▶ _Tarea del ejercicio_
Vuelve a escribir, sin cambiar nada, las filas que empiezan en la que contiene "sur [863, 1214]" y terminan al final de las filas, incluidas ambas.

********

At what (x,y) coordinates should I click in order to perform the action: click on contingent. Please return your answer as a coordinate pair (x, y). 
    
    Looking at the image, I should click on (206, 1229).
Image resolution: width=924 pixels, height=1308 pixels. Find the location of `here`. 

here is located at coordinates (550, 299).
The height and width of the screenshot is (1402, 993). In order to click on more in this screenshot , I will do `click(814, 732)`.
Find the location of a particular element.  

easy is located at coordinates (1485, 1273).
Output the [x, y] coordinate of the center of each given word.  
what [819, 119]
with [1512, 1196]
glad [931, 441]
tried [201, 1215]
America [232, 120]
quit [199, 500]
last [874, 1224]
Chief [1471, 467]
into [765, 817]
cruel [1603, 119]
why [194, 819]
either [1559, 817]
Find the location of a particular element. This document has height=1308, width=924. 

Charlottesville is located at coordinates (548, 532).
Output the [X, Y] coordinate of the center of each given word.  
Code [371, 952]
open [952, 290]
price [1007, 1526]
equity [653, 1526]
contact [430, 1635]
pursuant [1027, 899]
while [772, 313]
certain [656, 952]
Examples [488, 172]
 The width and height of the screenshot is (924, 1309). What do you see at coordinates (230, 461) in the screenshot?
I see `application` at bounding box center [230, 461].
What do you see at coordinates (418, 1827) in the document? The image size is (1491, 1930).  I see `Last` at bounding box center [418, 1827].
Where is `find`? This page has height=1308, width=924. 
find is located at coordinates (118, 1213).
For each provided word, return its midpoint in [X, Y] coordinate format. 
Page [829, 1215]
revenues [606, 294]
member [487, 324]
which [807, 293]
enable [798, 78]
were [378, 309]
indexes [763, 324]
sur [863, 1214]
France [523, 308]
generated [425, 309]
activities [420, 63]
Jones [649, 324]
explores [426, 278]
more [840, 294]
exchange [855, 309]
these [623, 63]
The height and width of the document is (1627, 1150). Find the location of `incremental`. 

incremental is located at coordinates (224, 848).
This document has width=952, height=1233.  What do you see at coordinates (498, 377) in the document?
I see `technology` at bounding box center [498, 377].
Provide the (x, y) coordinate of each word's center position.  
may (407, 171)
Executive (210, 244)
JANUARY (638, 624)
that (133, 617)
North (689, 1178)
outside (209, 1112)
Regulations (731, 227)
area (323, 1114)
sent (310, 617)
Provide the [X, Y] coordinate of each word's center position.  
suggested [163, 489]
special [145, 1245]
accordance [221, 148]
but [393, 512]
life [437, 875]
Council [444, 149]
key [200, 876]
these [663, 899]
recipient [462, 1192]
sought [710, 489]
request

********

▶ _Solución propuesta_
sur [863, 1214]
France [523, 308]
generated [425, 309]
activities [420, 63]
Jones [649, 324]
explores [426, 278]
more [840, 294]
exchange [855, 309]
these [623, 63]
The height and width of the document is (1627, 1150). Find the location of `incremental`. 

incremental is located at coordinates (224, 848).
This document has width=952, height=1233.  What do you see at coordinates (498, 377) in the document?
I see `technology` at bounding box center [498, 377].
Provide the (x, y) coordinate of each word's center position.  
may (407, 171)
Executive (210, 244)
JANUARY (638, 624)
that (133, 617)
North (689, 1178)
outside (209, 1112)
Regulations (731, 227)
area (323, 1114)
sent (310, 617)
Provide the [X, Y] coordinate of each word's center position.  
suggested [163, 489]
special [145, 1245]
accordance [221, 148]
but [393, 512]
life [437, 875]
Council [444, 149]
key [200, 876]
these [663, 899]
recipient [462, 1192]
sought [710, 489]
request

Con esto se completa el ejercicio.